* [LISTE DES CONSIGNES]
a – Relevez dans l'extrait du débat tous les mots qui portent une majuscule. Ne comptez ni le premier mot de chaque ligne ni le premier mot de chaque phrase.
b – Recopiez, s'il vous plaît, l'extrait du débat en commençant par « Le sénateur Beaudoin: Nous » et en allant jusqu'à « C'était notre opinion. » inclus.

* [TEXTE À LIRE]
----

Le sénateur Beaudoin: Nous sommes habitués à un examen quinquennal étant donné que c'est une disposition qui figure dans de nombreuses lois, et nous n'avons pas d'objections. Il y a tellement de cas devant les tribunaux en ce qui concerne les articles 7 à 14 de la Charte, qu'il serait peut-être bon de demander au Parlement du Canada d'apporter des changements législatifs. Je suis d'accord avec vous à ce sujet.

M. MacAulay: C'était notre opinion.

----

* [DONNÉES ENREGISTRÉES]
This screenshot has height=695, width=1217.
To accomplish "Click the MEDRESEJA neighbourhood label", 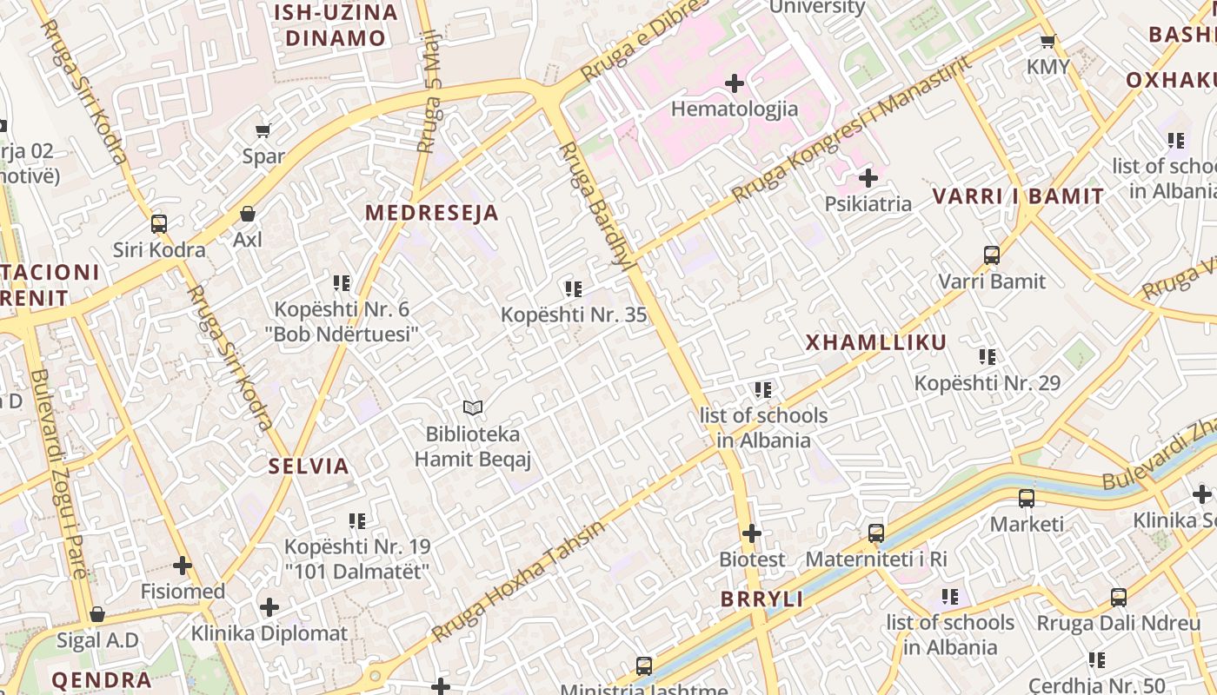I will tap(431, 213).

----

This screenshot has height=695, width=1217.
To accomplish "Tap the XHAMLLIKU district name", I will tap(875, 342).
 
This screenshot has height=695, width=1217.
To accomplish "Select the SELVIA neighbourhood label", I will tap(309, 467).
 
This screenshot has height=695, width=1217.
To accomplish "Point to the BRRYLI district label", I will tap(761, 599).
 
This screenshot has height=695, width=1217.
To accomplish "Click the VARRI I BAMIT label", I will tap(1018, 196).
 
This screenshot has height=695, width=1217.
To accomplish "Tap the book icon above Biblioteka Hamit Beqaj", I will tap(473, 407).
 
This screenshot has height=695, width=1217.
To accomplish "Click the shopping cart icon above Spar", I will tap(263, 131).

----

* [RÉPONSES AUX EXERCICES]
a – Beaudoin, Charte, Parlement, Canada, MacAulay

b –
Le sénateur Beaudoin: Nous sommes habitués à un examen quinquennal étant donné que c'est une disposition qui figure dans de nombreuses lois, et nous n'avons pas d'objections. Il y a tellement de cas devant les tribunaux en ce qui concerne les articles 7 à 14 de la Charte, qu'il serait peut-être bon de demander au Parlement du Canada d'apporter des changements législatifs. Je suis d'accord avec vous à ce sujet.

M. MacAulay: C'était notre opinion.